(Saved data entries):
↓↓↓
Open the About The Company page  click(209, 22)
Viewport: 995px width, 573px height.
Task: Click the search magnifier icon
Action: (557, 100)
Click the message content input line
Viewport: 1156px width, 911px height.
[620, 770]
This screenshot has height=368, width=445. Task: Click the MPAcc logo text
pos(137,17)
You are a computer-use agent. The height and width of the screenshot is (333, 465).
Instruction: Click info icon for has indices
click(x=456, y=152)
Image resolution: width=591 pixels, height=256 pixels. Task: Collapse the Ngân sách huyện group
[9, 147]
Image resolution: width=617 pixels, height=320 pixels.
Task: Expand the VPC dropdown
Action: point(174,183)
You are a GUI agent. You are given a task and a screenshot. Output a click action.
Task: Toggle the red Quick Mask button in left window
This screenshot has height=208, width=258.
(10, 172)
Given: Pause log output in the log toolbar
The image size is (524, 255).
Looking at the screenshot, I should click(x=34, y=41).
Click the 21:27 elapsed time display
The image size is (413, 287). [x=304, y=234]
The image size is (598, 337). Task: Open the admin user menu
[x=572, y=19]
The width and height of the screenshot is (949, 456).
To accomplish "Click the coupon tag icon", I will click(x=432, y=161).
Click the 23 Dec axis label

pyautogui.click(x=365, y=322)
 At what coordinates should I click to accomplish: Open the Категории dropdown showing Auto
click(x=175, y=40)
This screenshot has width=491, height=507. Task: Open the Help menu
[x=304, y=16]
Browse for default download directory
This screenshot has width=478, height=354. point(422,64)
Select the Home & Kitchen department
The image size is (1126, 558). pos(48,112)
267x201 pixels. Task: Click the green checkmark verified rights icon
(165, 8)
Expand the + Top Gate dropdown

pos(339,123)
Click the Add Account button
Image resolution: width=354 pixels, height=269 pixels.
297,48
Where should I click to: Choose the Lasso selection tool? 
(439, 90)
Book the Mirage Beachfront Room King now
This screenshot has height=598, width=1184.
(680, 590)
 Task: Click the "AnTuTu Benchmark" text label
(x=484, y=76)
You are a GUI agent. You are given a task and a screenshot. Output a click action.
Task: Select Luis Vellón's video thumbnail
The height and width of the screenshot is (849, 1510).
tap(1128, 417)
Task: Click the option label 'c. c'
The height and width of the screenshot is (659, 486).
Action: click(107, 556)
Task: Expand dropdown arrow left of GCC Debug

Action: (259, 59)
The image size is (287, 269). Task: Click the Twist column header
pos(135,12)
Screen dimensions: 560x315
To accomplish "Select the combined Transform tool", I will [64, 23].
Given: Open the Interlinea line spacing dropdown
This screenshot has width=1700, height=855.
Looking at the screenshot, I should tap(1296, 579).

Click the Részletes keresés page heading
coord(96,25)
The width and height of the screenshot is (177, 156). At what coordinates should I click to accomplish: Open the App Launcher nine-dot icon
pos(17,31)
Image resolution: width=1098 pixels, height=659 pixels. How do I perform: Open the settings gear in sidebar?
↑↑↑
(Task description):
From the line containing "The width and height of the screenshot is (177, 156)." down to the last line of the data above, copy every line exactly; leave out all other lines.

(Finished exercise):
The width and height of the screenshot is (177, 156). At what coordinates should I click to accomplish: Open the App Launcher nine-dot icon
pos(17,31)
Image resolution: width=1098 pixels, height=659 pixels. How do I perform: Open the settings gear in sidebar?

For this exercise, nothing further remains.